By the dawn of the twentieth century, Huntsville was a nationwide leader for textile mills. It’s been a commercial hub ever since, and Hitt says it would still be a thriving, growing business and technology center even without NASA.

“In 1892, one of the first cities with residential indoor electric lighting,” said Hitt. “I think you end up with a Huntsville that is still a smart place, still a technological leader, still on the cutting edge of a lot of things, because that was the Huntsville that you had already seen for a 150 years.”

Dr. Raymond Watson is a historian, engineer and inventor. He literally wrote the book on Huntsville’s Technological Evolution. At nearly 93, he still goes to work every day at his engineering consulting firm in Research Park. From his perspective, Huntsville’s place on the map was ordained by ordinance.

“It was the first incorporated city in the state. It was the first capital of Alabama,” said Watson. “It was built into the largest weapons manufacturer in the world during World War II, Huntsville was.”

By the 50s, Huntsville was well on its way to claiming a top-tier technology ranking.

“They picked Huntsville because it was a good transportation center. It already had two railroads going here, and it had the Tennessee River,” said Watson.

The Army relocated von Braun and his team from Fort Bliss, Texas to research, develop, assemble and test flying weapons.

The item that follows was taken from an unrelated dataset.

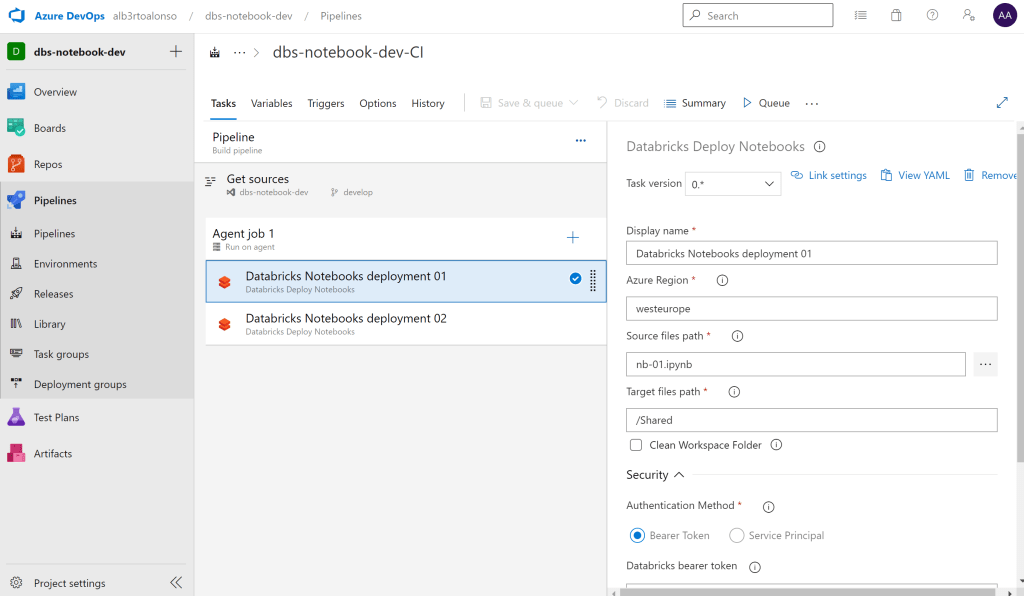The height and width of the screenshot is (596, 1024).
Task: Select the Bearer Token authentication method
Action: [x=638, y=535]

“Again, there’s kind of this perception that Huntsville was this sleepy little southern town that was just sitting here minding our own, you know, our own watercress business, when the German rocket team suddenly showed up and brought us kicking and screaming into the future," said Hitt. "The reality is, the rocket team came here because we were uniquely poised to receive them.”

With the brainstrust developing guided missiles and rockets already in place, when President Kennedy challenged Russia in a race to the moon, Huntsville was the obvious choice.

“And they had already started missile development at Redstone Arsenal, so they just sent him (von Braun) here and made him a part of it. And so that’s how he came to Huntsville,” said Watson.